### YOUR ASSIGNMENT:
Report how many lines in the records below contain the word "screenshot". Give only the number.

---

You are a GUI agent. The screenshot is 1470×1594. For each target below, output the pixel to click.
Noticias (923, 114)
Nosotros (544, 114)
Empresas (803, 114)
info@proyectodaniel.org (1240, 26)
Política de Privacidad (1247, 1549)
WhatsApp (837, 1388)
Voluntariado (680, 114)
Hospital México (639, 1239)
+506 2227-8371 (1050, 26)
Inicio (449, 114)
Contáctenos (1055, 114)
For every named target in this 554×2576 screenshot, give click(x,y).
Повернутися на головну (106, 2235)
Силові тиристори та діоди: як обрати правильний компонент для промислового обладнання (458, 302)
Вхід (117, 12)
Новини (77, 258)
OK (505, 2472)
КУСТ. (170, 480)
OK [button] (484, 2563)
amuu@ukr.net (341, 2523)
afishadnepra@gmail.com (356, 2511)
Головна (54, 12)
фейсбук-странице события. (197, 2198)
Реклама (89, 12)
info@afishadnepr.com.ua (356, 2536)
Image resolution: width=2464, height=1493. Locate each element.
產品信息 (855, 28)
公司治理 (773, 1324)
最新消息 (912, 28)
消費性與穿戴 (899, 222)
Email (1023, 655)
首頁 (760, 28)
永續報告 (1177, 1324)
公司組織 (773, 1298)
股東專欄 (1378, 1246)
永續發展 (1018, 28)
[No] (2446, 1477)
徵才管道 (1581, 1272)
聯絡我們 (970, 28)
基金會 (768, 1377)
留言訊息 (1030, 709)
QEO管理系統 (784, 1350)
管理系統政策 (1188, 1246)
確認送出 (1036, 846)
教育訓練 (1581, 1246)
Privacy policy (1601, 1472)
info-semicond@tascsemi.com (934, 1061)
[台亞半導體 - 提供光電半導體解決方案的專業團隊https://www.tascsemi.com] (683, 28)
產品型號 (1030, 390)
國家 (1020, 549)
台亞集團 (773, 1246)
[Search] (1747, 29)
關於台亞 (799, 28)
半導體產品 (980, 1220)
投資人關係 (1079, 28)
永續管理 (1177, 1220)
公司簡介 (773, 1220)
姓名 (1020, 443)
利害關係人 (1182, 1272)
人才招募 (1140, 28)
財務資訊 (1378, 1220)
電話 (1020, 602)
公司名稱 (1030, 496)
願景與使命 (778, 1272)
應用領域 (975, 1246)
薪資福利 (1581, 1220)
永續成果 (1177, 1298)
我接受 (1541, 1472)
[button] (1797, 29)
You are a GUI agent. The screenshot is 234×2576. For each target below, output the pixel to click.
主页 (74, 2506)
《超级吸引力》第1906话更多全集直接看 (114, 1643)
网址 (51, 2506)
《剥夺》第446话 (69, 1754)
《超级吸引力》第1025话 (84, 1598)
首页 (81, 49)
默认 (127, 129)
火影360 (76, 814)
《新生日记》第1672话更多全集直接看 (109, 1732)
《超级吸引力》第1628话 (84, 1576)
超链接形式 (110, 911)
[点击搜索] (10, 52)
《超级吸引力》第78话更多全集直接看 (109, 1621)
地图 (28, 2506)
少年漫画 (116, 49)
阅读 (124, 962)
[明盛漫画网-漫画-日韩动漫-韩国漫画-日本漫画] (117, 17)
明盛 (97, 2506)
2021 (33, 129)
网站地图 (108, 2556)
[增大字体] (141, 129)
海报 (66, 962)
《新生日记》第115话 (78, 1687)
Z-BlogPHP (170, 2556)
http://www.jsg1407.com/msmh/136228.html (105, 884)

---

### ANSWER SECTION:
3